- **TASK INSTRUCTIONS**
Without any pictures, copy the records below once more, exactly as they are.
###
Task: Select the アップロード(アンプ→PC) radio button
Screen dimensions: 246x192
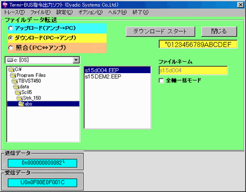Action: click(x=11, y=28)
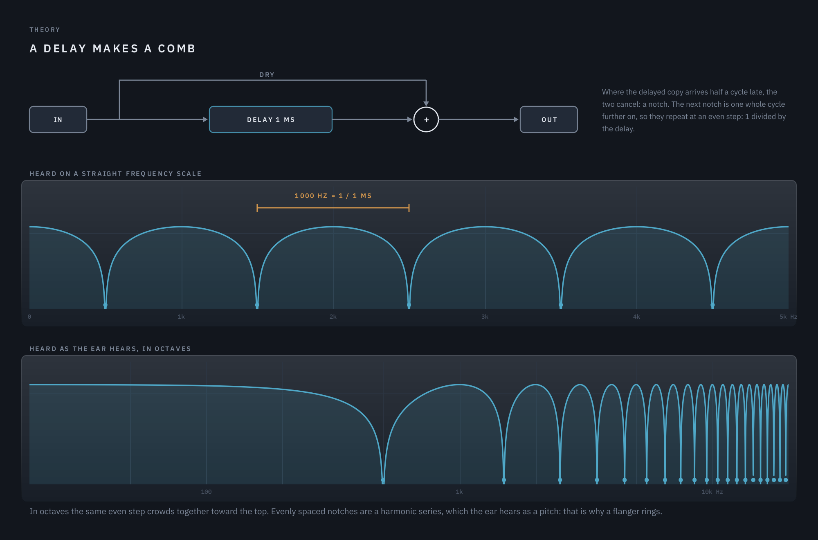
Task: Click the 2k axis label on linear chart
Action: (x=333, y=317)
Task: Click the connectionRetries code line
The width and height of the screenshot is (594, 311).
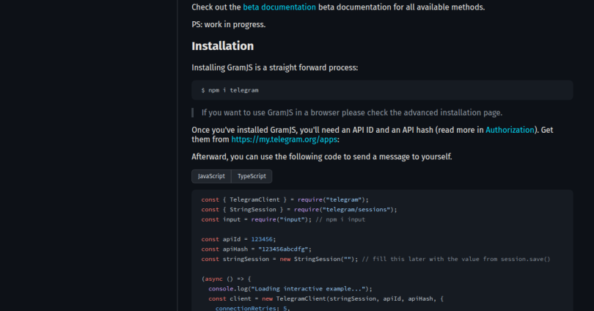Action: 253,308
###
- **ANSWER SECTION**
Task: Select the アップロード(アンプ→PC) radio button
Screen dimensions: 246x192
Action: click(x=11, y=28)
Task: Click the 2k axis label on linear chart
Action: (x=333, y=317)
Task: Click the connectionRetries code line
The width and height of the screenshot is (594, 311).
Action: 253,308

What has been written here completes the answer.